With banks slashing China GDP left and right, with Goldman becoming the latest bank to do so over the weekend when it cuts its Q3 real GDP forecast by 3.5% to 2.3% Q/Q (vs. 5.8% previously), and its full year GDP forecast to 8.3% yoy (vs. 8.6% previously) as the bank has "begun to see softening in national aggregate data" following another miss in China trade data, whisper expectations were for a miss in last night's Chinese CPI and PPI prints. Instead, the opposite happened with both came in hotter than expectations - with factory-fate inflation (PPI) matching the highest level since 2008 on soaring commodity prices - even as CPI dipped modestly on a Y/Y basis thanks to sliding food costs which however were offset by rising non-food prices.
Here are the key numbers:
- CPI: +1.0% Y/Y and +5.3% M/M annualized in July, down from 1.1% Y/Y in June but hotter than Bloomberg consensus: +0.8% Y/Y
- Food: -3.7% Y/Y in July vs. -1.7% Y/Y in June.
- Non-food: +2.1% Y/Y in July vs. +1.7% Y/Y in June.
- PPI: +9.0% Y/Y in July and +9.7% M/M annualized, more than the +8.8% Y/Y in June and hotter than Bloomberg consensus: +8.8% yoy;
Some more details via GS:
China's headline CPI moderated to +1.0% yoy in July from +1.1% yoy in June, on a high base (headline CPI prices were up 6.6% mom s.a. ann in July 2020), as shown in Exhibit 2. In month-on-month terms, headline CPI prices rose by 5.3% (seasonally adjusted annualized rate) in July (vs. 1.8% mom s.a. ann in June).
- In year-over-year terms, food inflation was down to -3.7% yoy in July from -1.7% yoy in June. Deflation in pork prices widened to -43.5% yoy in July from -36.5% yoy in June, although sequential decline moderated. Inflation in fresh vegetables fell to -4.0% yoy in July from +0.1% yoy in June primarily on a high base. In contrast, inflation in fresh fruits increased to 5.2% yoy in July (vs. 3.1% in June) with a sequential growth accelerated significantly.
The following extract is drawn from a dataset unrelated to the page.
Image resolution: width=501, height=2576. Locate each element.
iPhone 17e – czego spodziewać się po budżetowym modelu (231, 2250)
- Non-food CPI inflation rose to +2.1% yoy in July from +1.7% yoy in June. Fuel costs increased by 24.7% yoy in July, from +23.6% yoy in June. Core CPI inflation (headline CPI excluding food and energy) rose to +1.3% yoy in July (vs. +0.9% in June), with inflation in services up to +1.6% yoy in July (vs. 1.0% in June).
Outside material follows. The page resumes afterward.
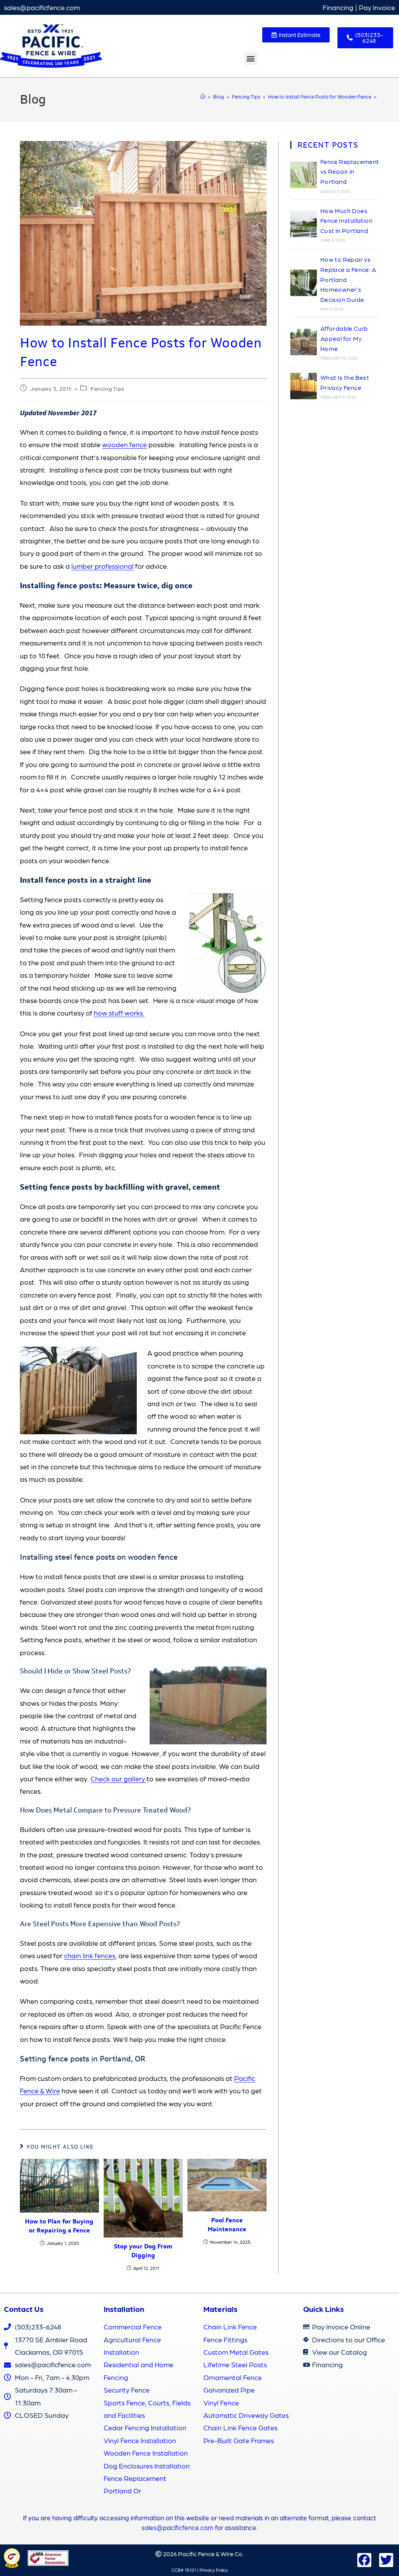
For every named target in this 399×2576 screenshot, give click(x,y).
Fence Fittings (225, 2339)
Year-over-year PPI inflation increased to 9.0% yoy in July from +8.8% yoy in June, largely on a higher sequential growth. In month-over-month terms, PPI increased 9.7% (seasonally adjusted annualized rate) in July (vs. 6.4% in June). PPI inflation in producer goods edged up to 12.0% yoy in July from 11.8% yoy in June, and PPI inflation in consumer goods was flat at +0.3% yoy in July. Among major sectors, in seasonally adjusted month-over-month terms, inflation in the petroleum industry increased the most, followed by coal mining and chemicals, while inflation in metal sectors decreased the most in July.
In its summary, Goldman said that headline CPI inflation is likely to stay modest year-over-year in the coming months. High frequency data suggest that the year-on-year decline in pork prices was flat in early August, and year-on-year inflation in fresh fruits and eggs fell. The bank also expects year-over-year PPI inflation to moderate in coming months, although it may remain elevated in the near term.
Even if Goldman is right and somehow China is spared further inflationary pressures from collapsing supply-chains, this is a rather ominous - and potentially stagflationary - assessment as sticky inflation in a time when China's economic output is set to slide on escalating Delta risks is something Beijing will have to address head on.
As Bloomberg's Kriti Gupta writes, "the question is how does it spill over into everything else" especially this morning with commodities tumbling on fresh concerns about China's commodity demand as Chinese crude oil imports fell in July and were down sharply from the record levels of June 2020.
"Both (benchmark crude) contracts look vulnerable to more bad news on the virus front, focusing on mainland China," OANDA market analyst Jeffrey Halley said in a note. RBC analyst Gordon Ramsay agreed, writing that "concerns about potential global oil demand erosion have resurfaced with the acceleration of the Delta variant infection rate."
Sure enough, crude prices have dropped below the $70 per barrel level, and yet the reaction in yields, the dollar and stocks seem muted. This, as Gupta notes, is the disconnect to watch, at least in today’s trading session as the correlation between yields and commodities has climbed on an intraday basis in the last month or so.
And one more warning from the Bloomberg strategist: If China’s data is setting the tone for Wednesday’s U.S. CPI report and inflation metrics due from around the world, it may turn out to be a grim week, and that’s without taking the Delta and Lambda variants into account.